Low-density lipoprotein receptor (LDLR) has been demonstrated to play a central role in lipoprotein metabolism, with Ldlr-deficient (Ldlr(-/-)) mice developing severe dyslipidemia. In the present study we investigated whether Ldlr knockout could harm female reproduction and explored the mechanisms involved. The results indicate that although the number of litters born to Ldlr(-/-) mice did not differ significantly from that born to controls, the number of pups per litter was significantly lower in the former group. Interestingly, although Ldlr(-/-) mice were obese, the weight of their ovaries was lower than that in control mice. Serum cholesterol levels was significantly higher in Ldlr(-/-) mice than in their wild-type counterparts. In contrast, there were significant decreases in cholesterol, triglyceride and total lipid levels in ovaries of Ldlr(-/-) mice.

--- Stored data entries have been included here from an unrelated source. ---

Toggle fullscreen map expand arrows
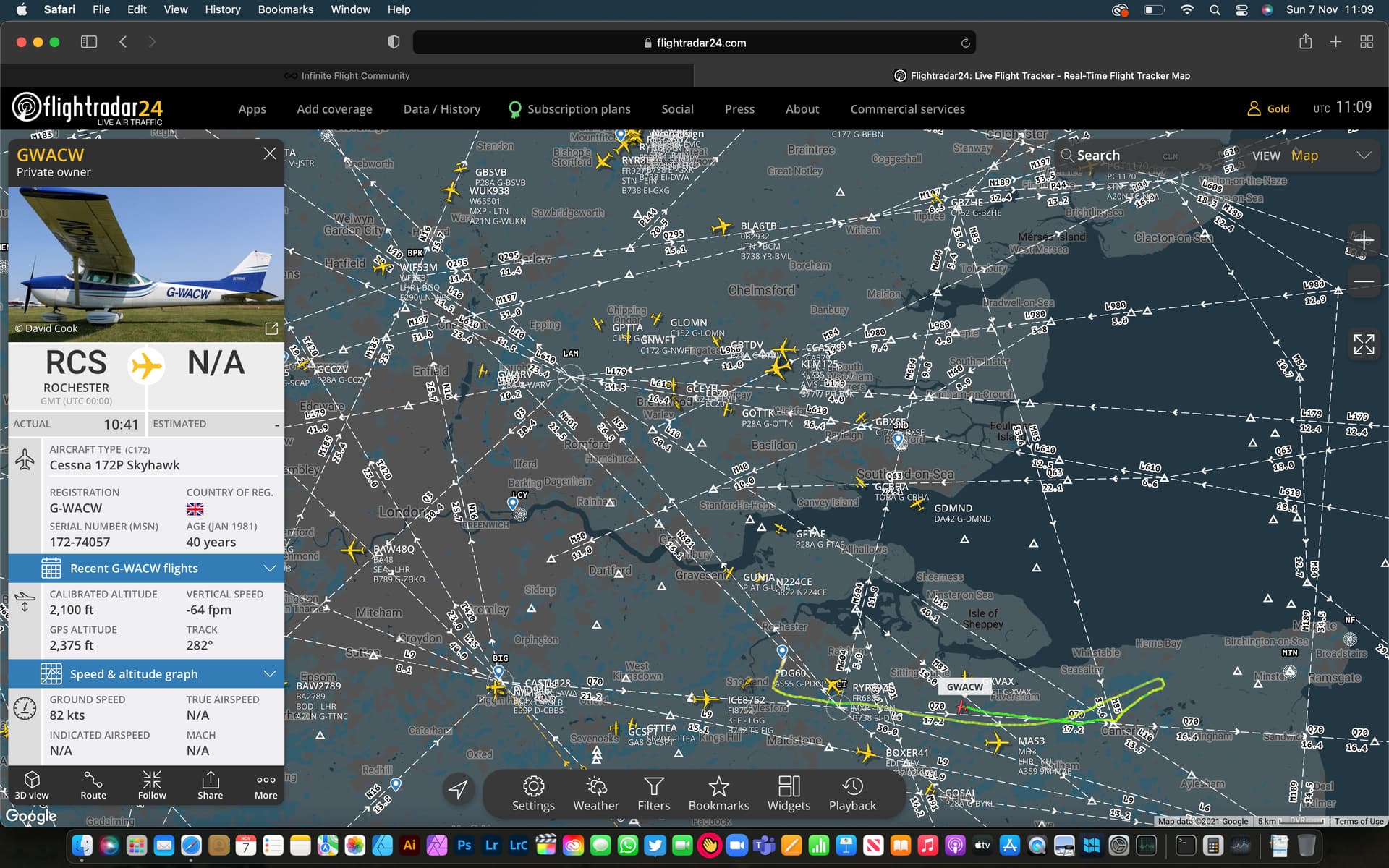The image size is (1389, 868). pos(1364,344)
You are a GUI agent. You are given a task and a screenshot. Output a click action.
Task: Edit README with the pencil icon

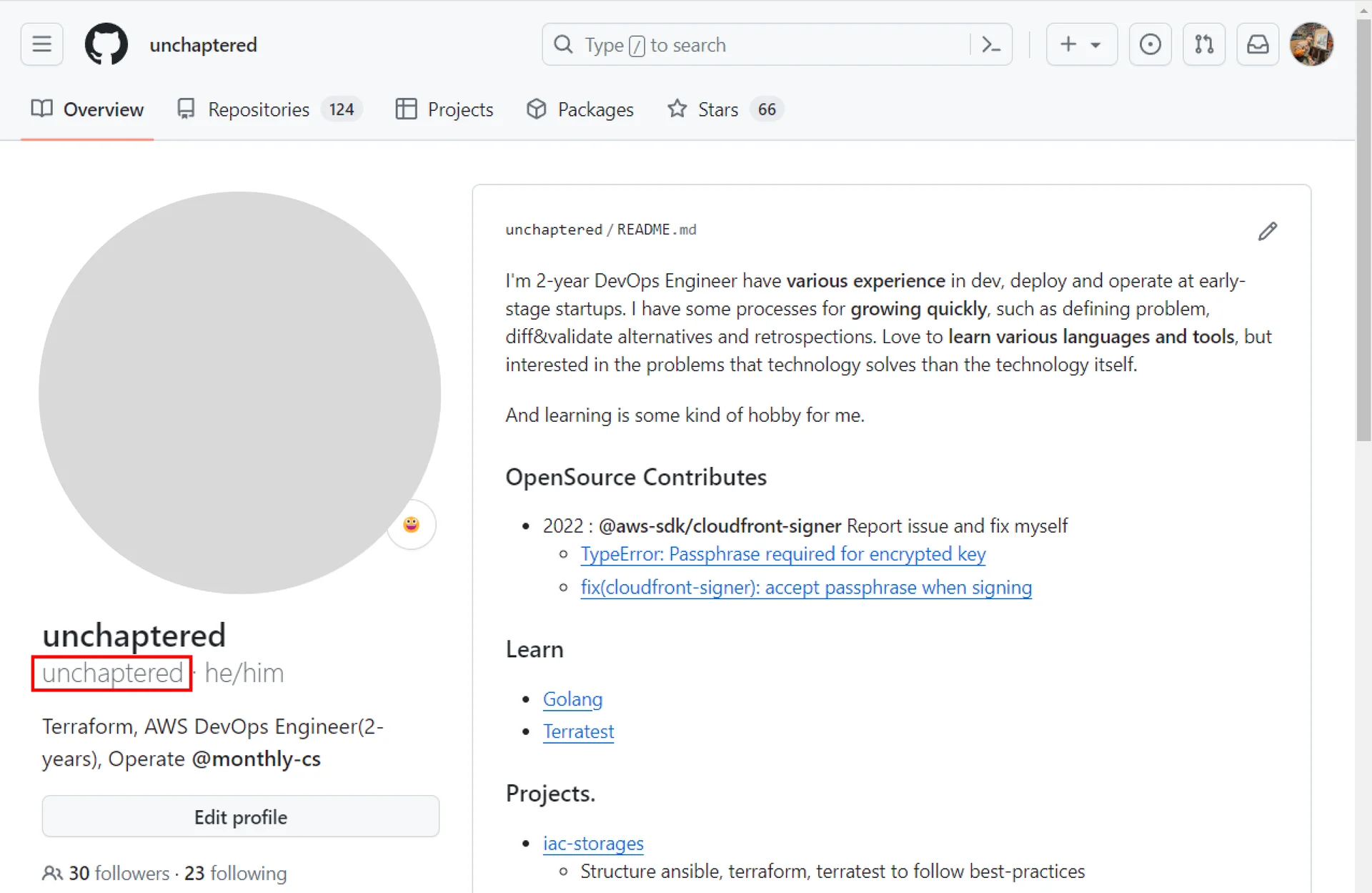[1267, 231]
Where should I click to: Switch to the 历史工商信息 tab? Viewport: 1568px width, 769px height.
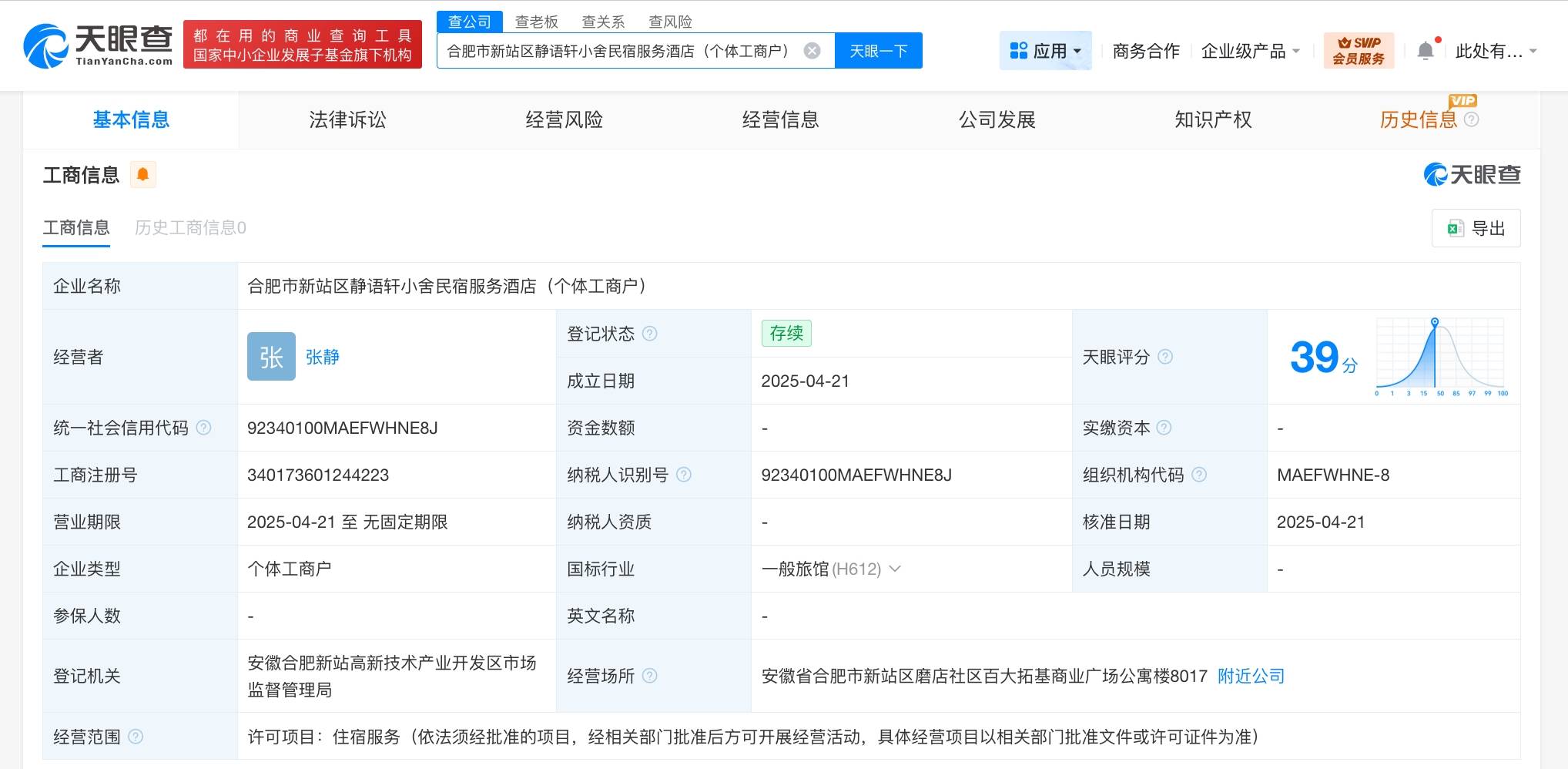tap(189, 228)
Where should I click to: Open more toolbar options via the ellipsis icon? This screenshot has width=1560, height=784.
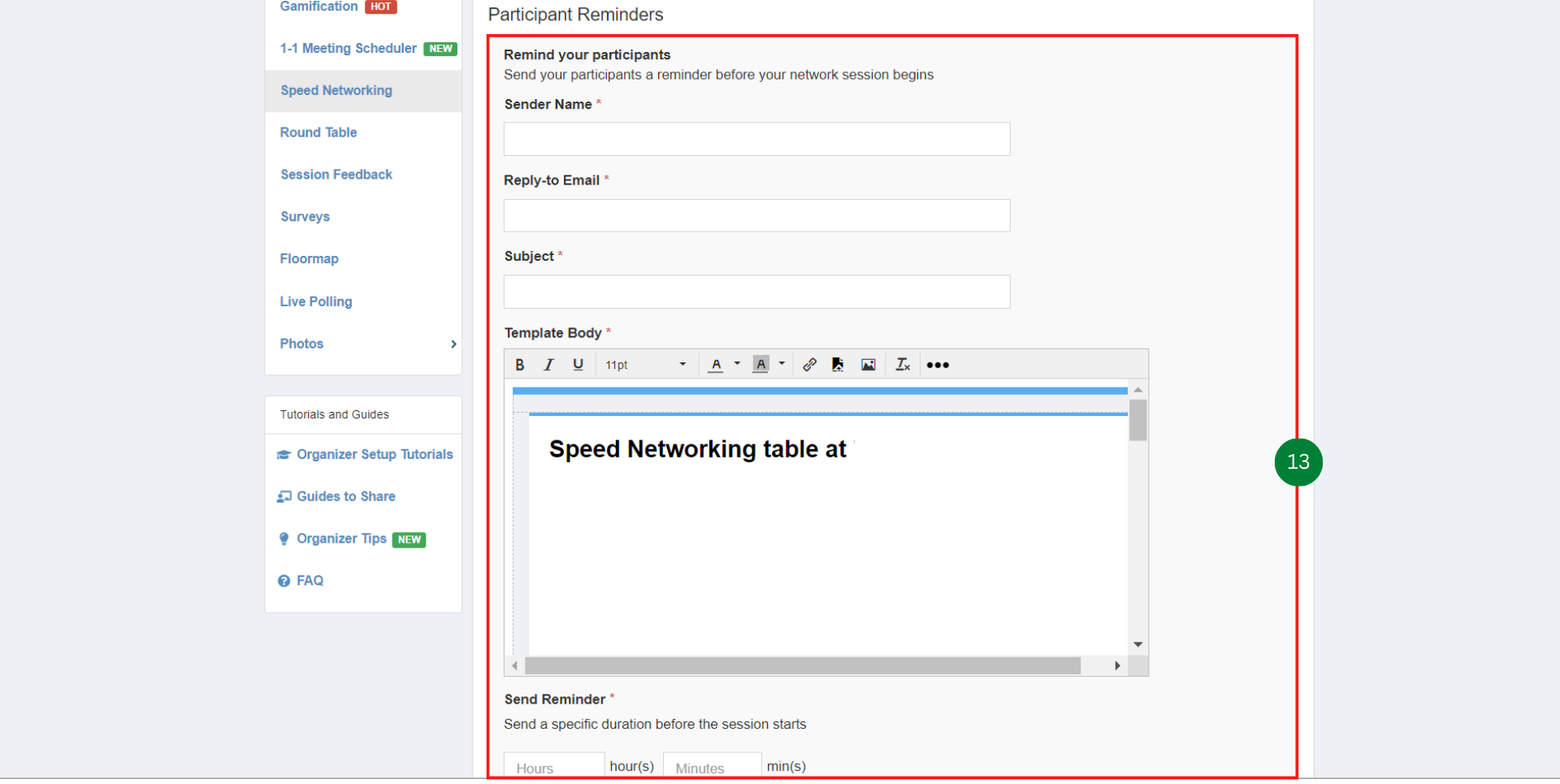937,366
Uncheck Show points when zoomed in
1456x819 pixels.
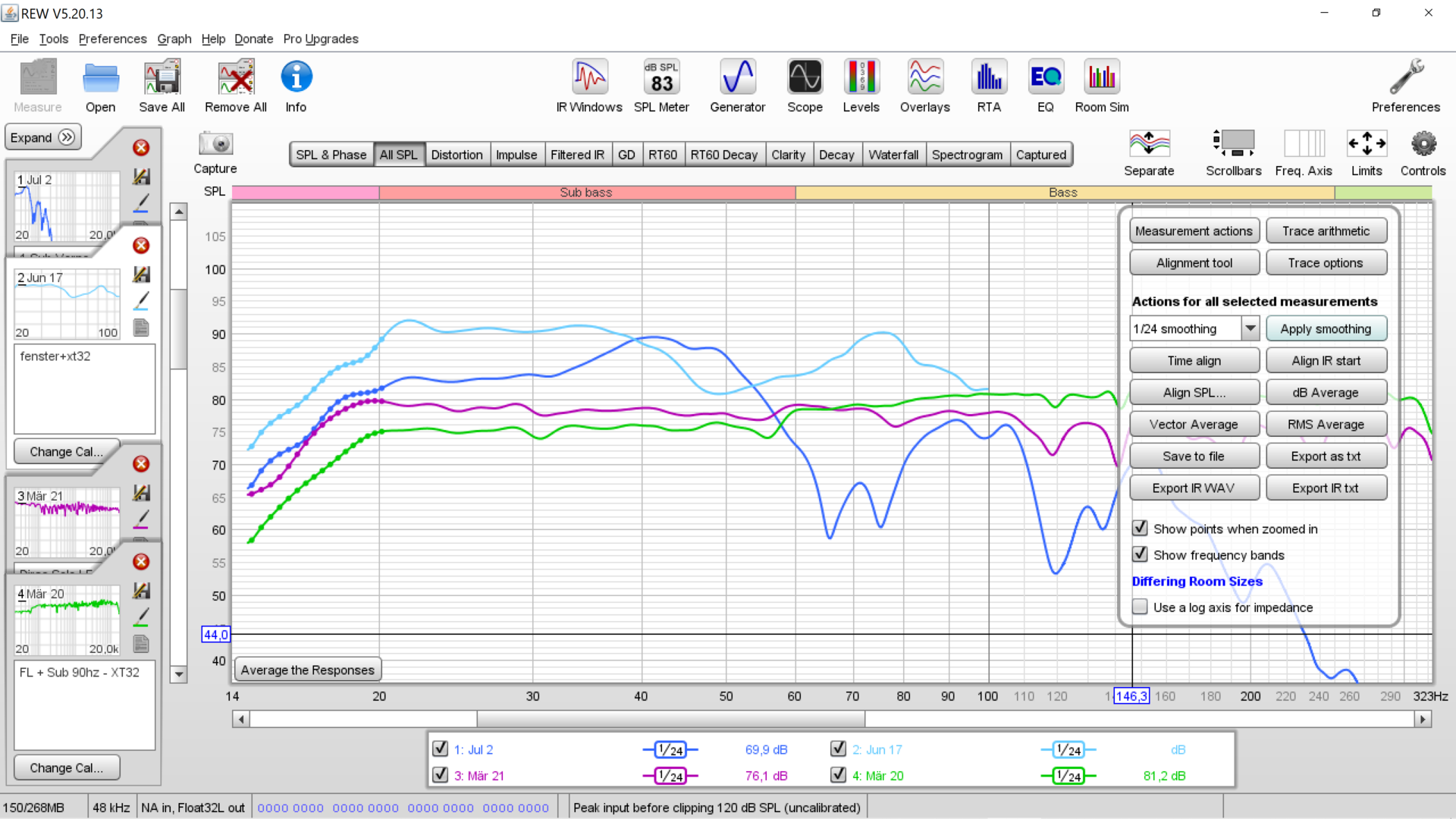pyautogui.click(x=1140, y=529)
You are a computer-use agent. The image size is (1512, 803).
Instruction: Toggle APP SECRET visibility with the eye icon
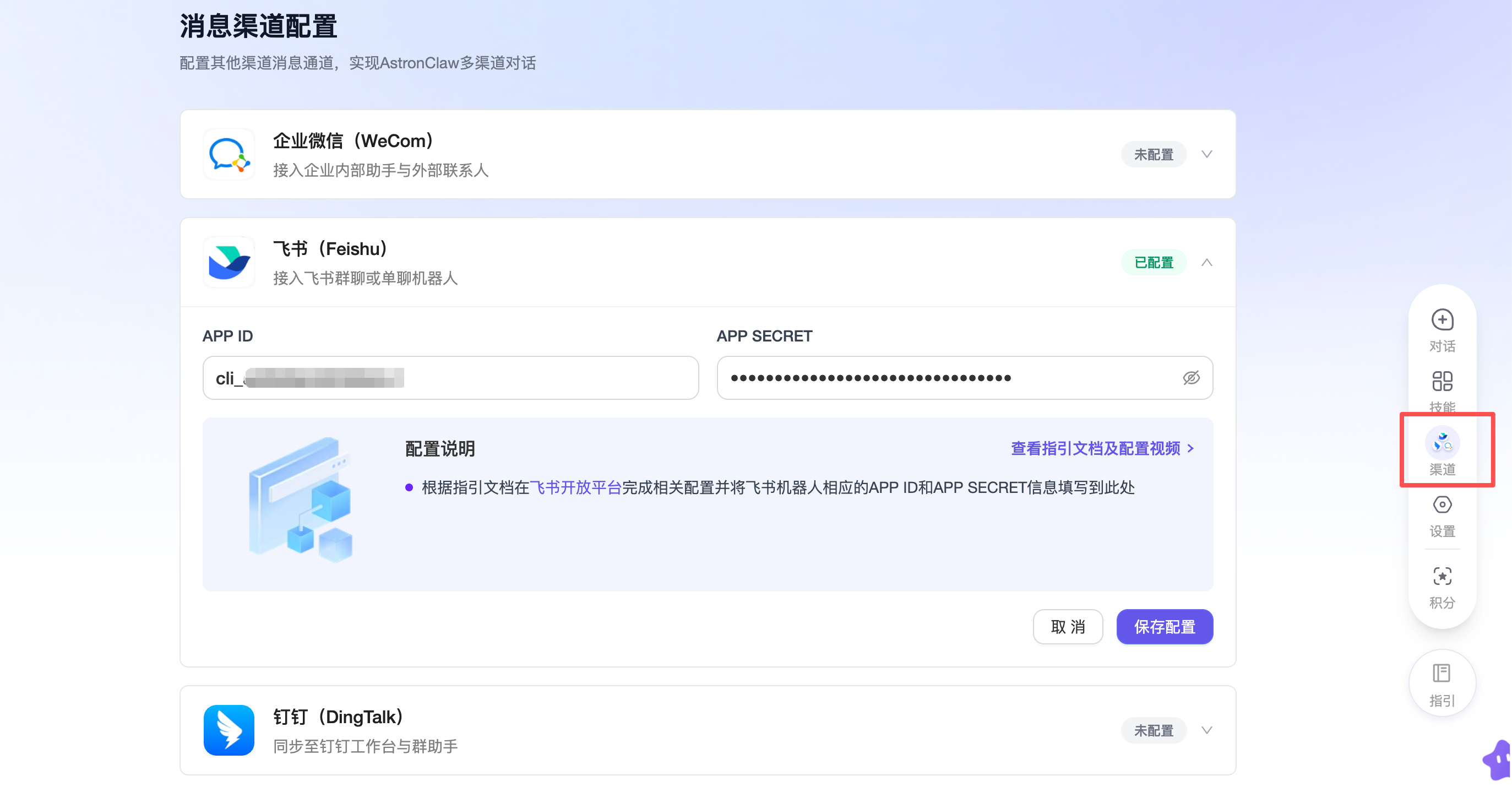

Both ovarian lipid deposition, as detected by Oil red O staining, and lipid droplets, as evaluated by transmission electron microscopy, supported decreased lipid levels in ovaries from Ldlr(-/-) mice. In addition, Ldlr(-/-) mice had fewer ovarian follicles, more atretic follicles, lower oestrogen levels and spent significantly less time in oestrus than did the controls. Superovulation assays indicated immature Ldlr(-/-) mice ovulated fewer ova than controls. These results indicate that lack of Ldlr results in dyslipidaemia and poor fertility.